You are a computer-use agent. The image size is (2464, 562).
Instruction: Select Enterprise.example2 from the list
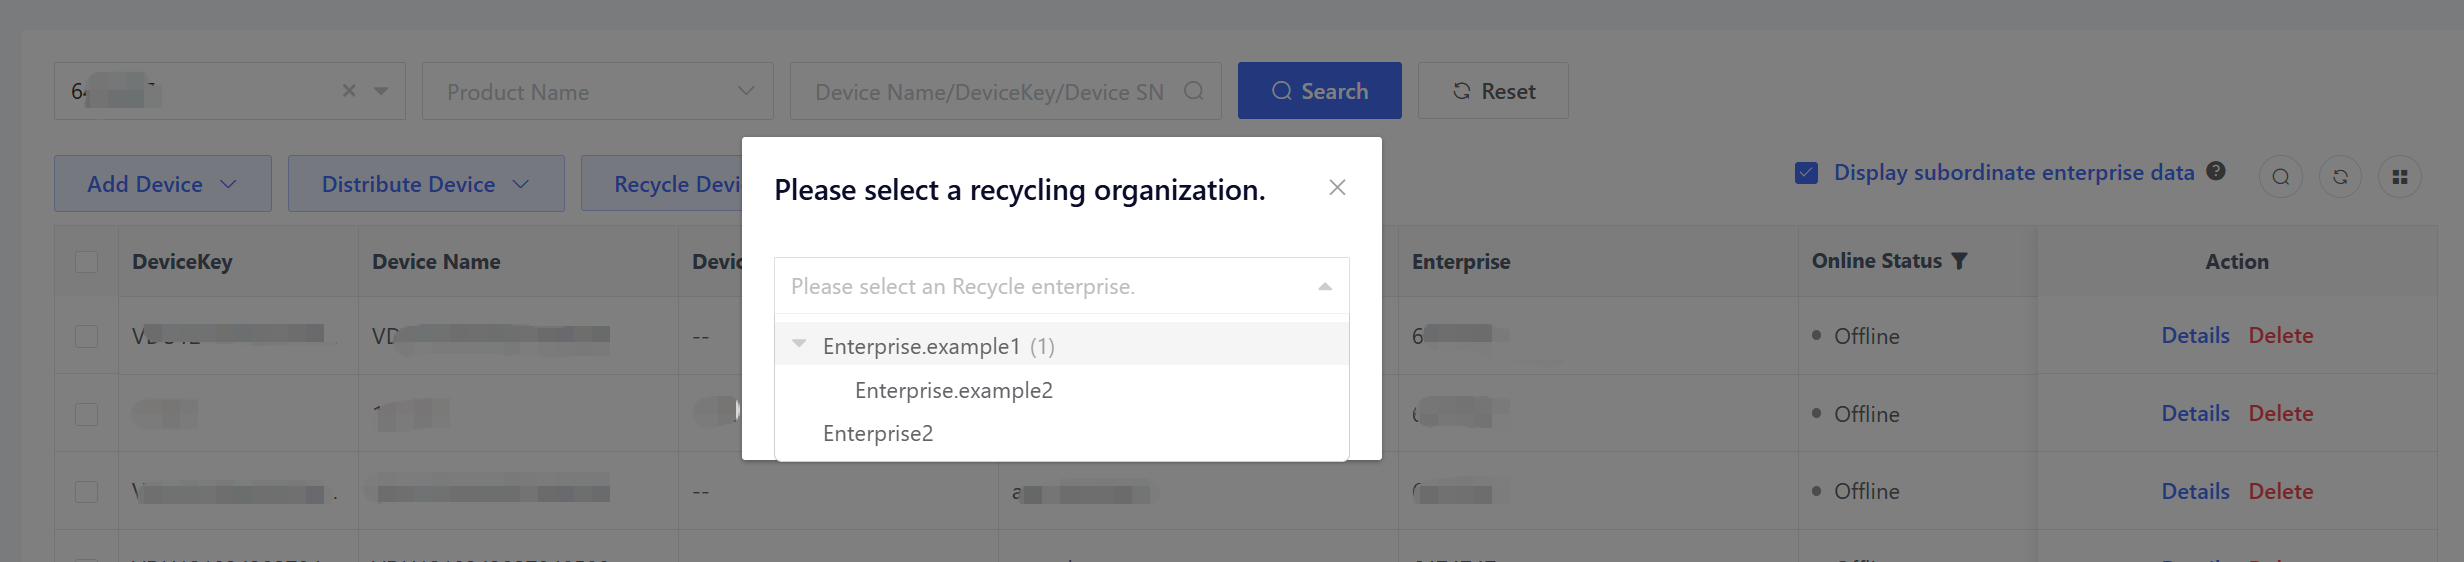(953, 391)
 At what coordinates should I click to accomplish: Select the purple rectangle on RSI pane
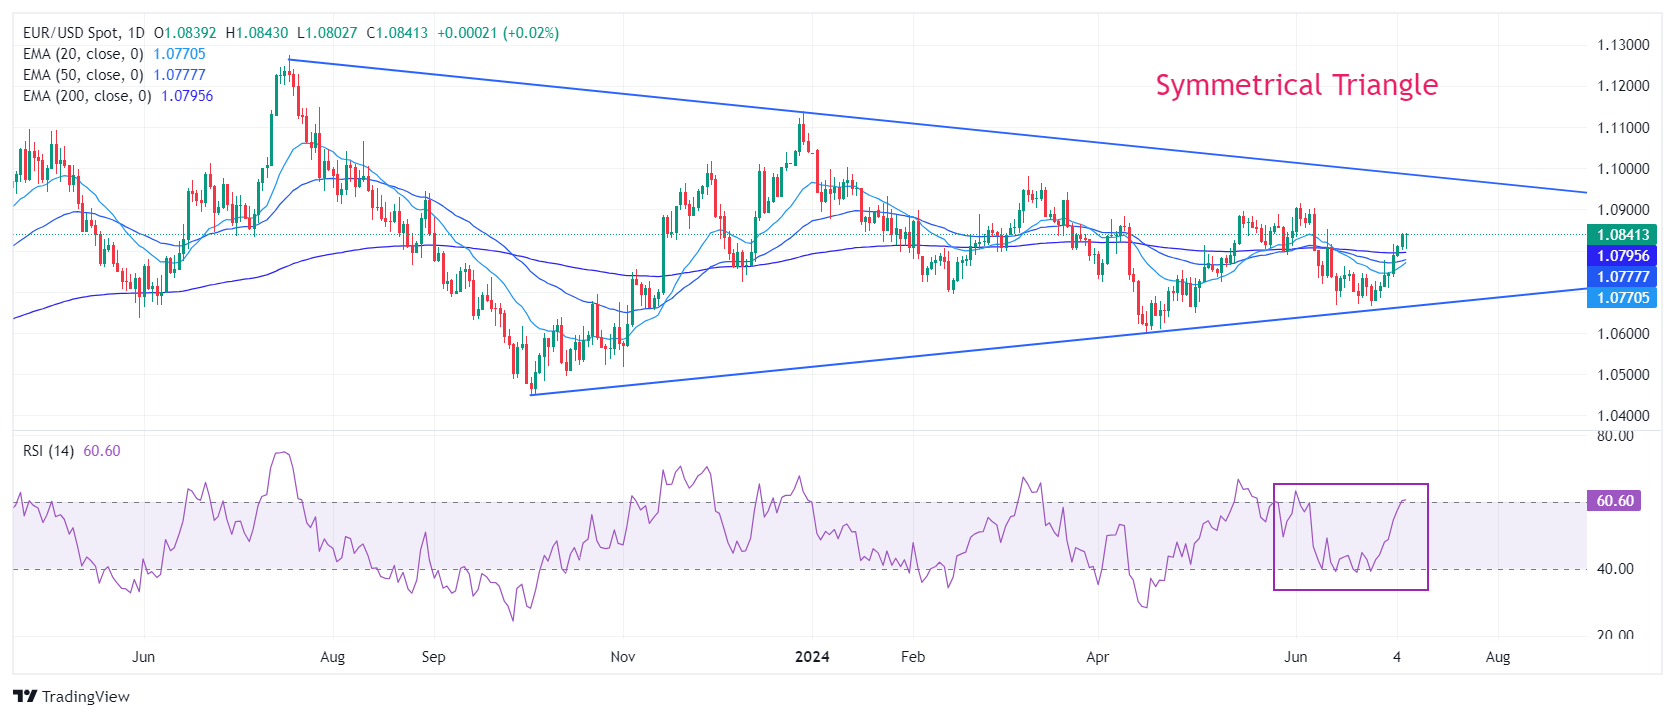1350,589
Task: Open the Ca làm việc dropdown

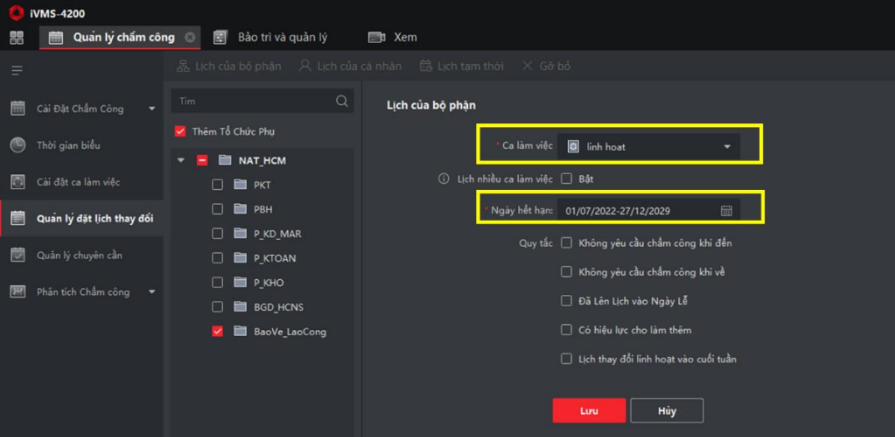Action: 649,147
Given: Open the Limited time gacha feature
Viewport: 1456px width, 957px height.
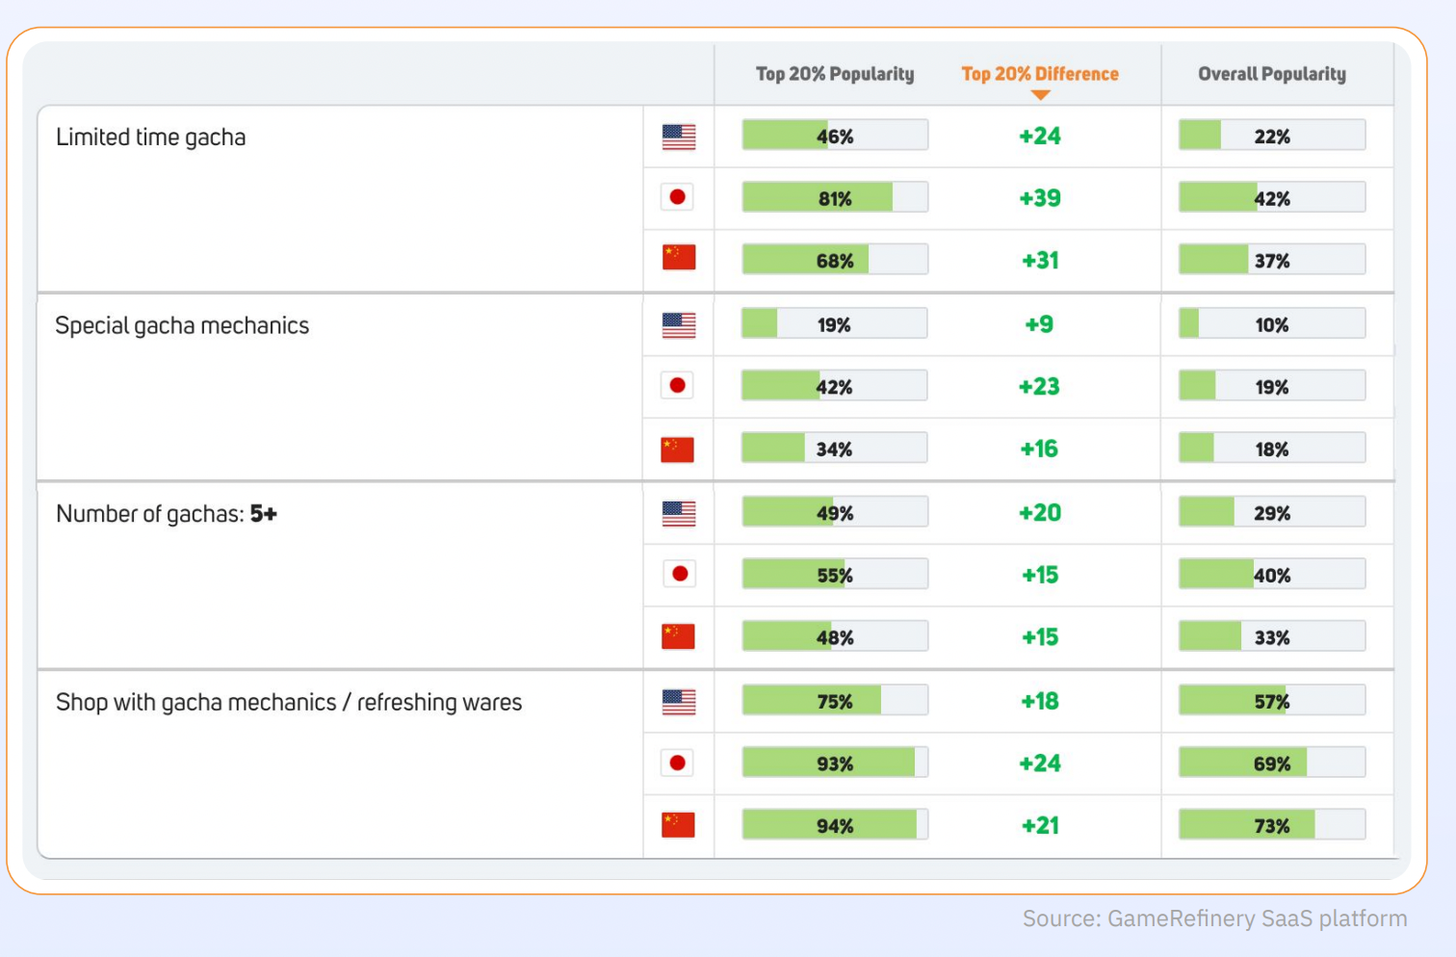Looking at the screenshot, I should 151,137.
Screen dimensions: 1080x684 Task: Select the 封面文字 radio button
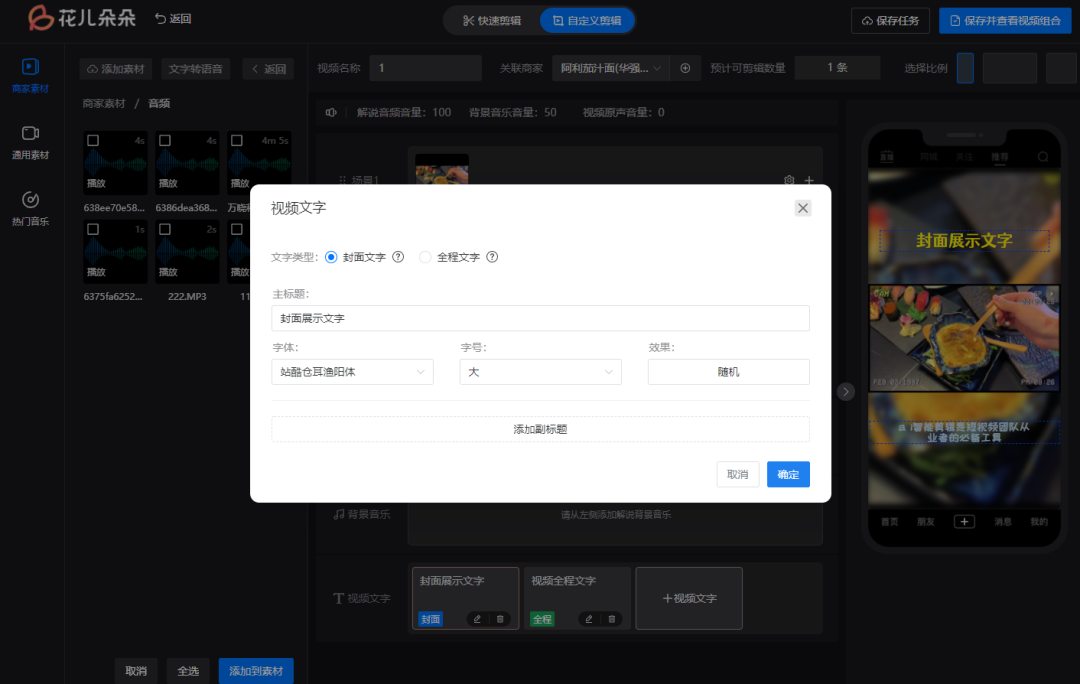(x=330, y=257)
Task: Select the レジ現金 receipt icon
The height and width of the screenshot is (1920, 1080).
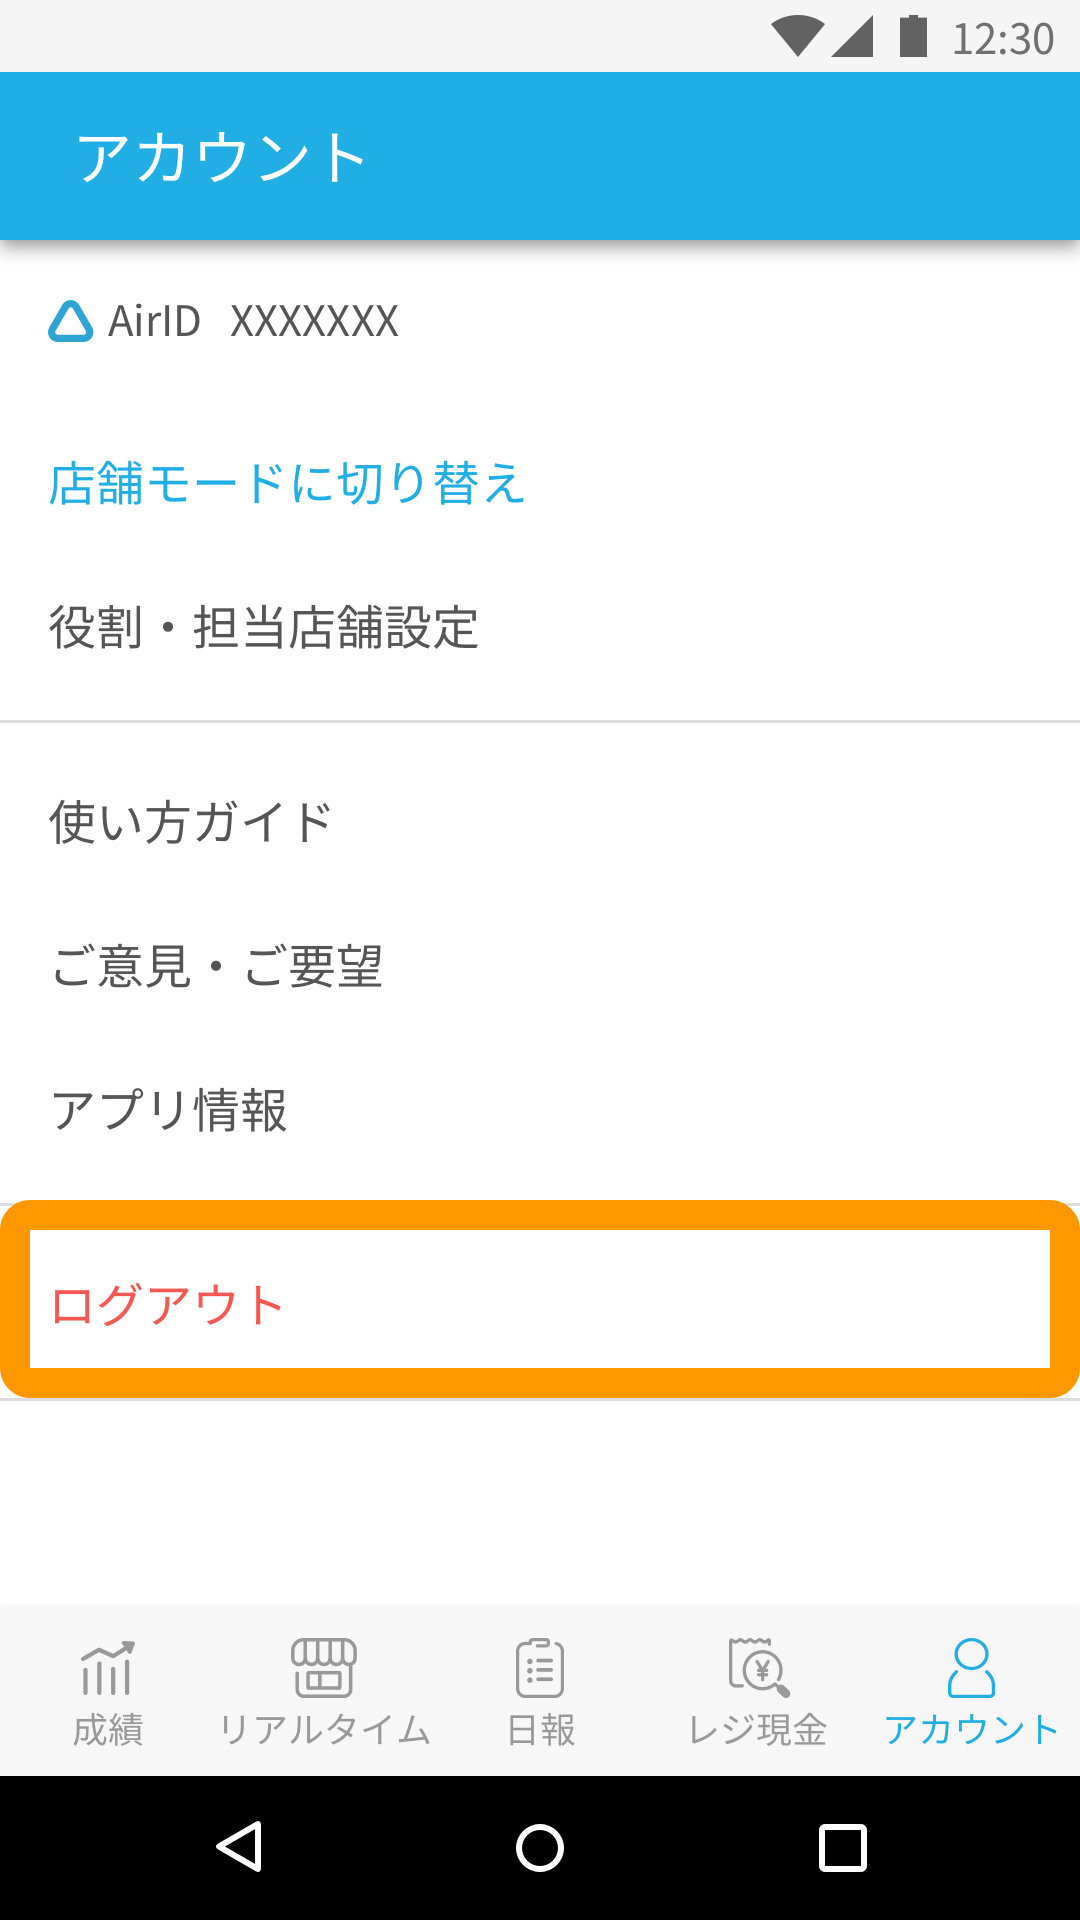Action: 758,1668
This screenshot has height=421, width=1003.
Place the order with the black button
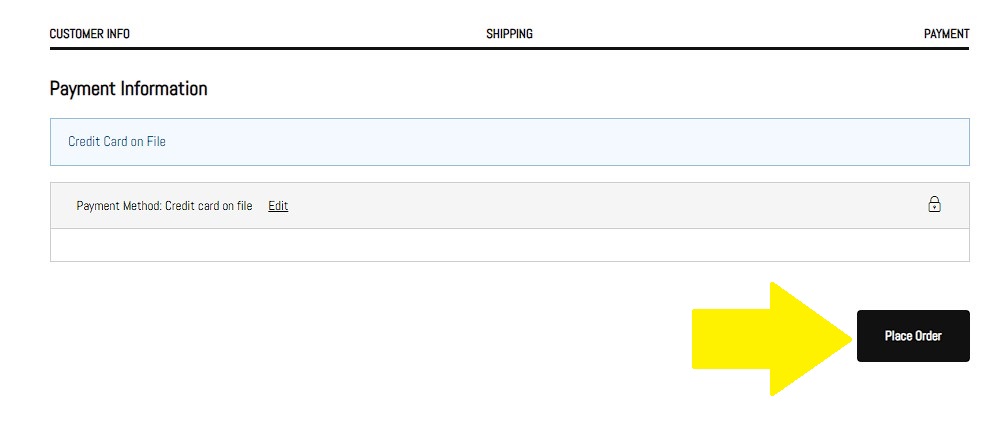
::::
-- What the task requires --
The expected output is an exact retyping of the lines from the line with "This screenshot has height=421, width=1003." through the last line of the data, with both ends kept and the pictures dropped.

-- Result of the task --
This screenshot has height=421, width=1003.
Place the order with the black button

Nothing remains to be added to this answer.